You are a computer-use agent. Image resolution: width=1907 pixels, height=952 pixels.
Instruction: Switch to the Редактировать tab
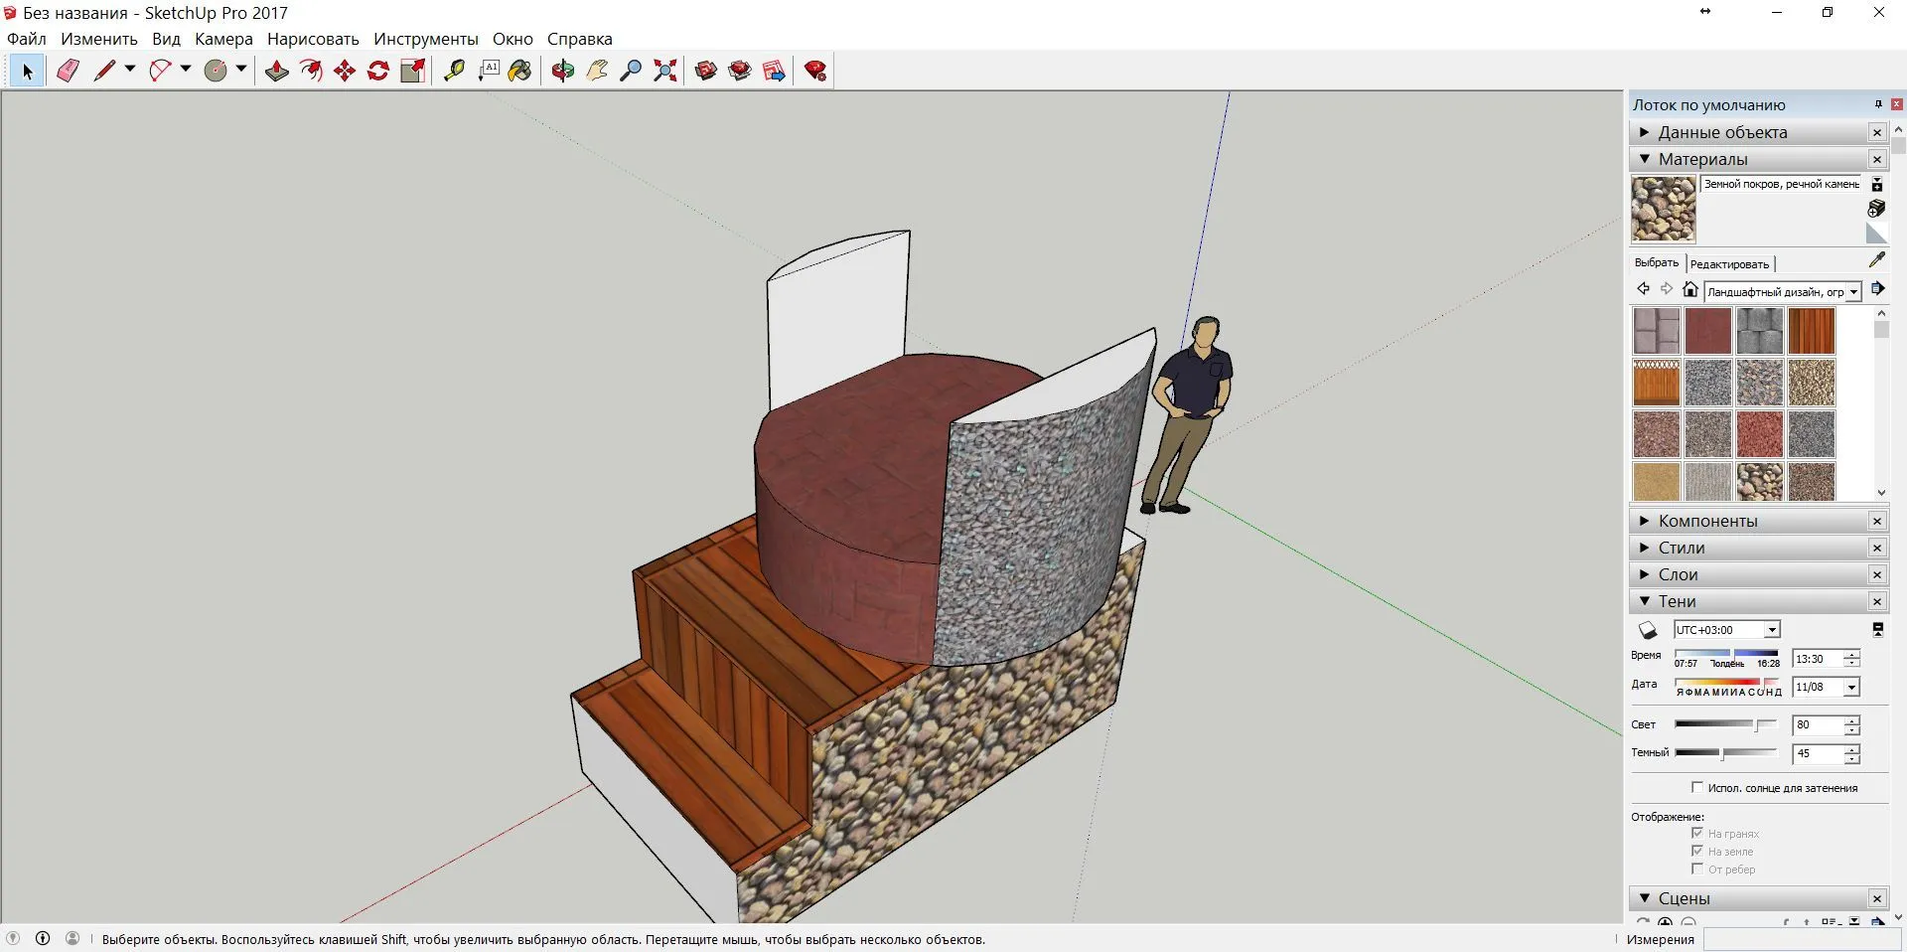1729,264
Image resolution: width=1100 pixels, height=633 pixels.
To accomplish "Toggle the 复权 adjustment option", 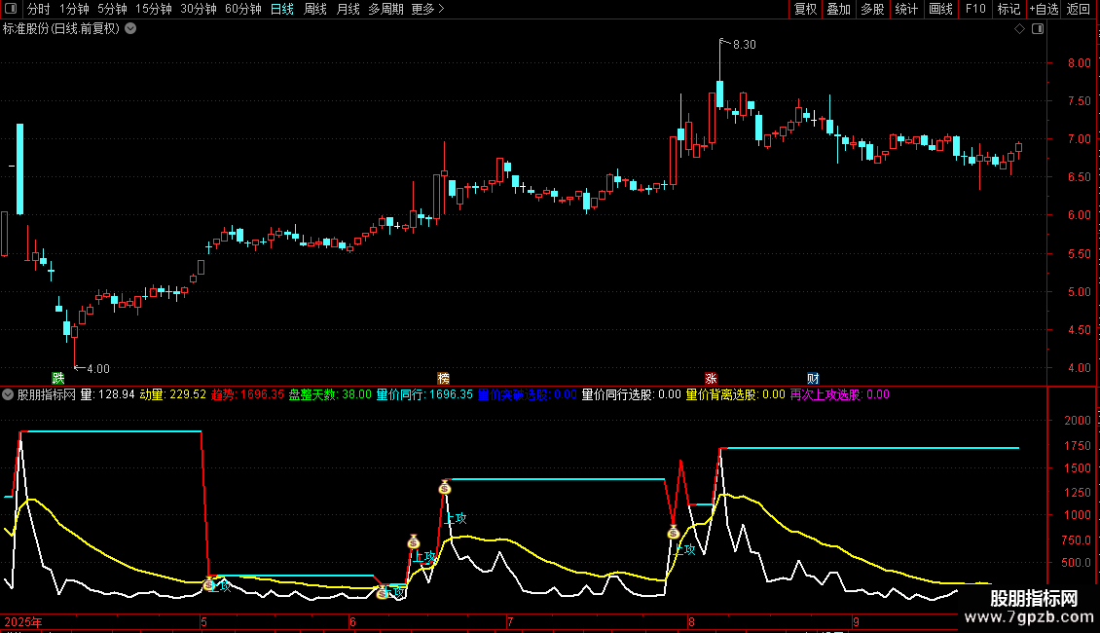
┄┄┄┄┄┄
### [EXERCISE BRIEF]
Give the count of lines in the entries above that hold the word "pixels", with no other words.

### [EXERCISE RESPONSE]
2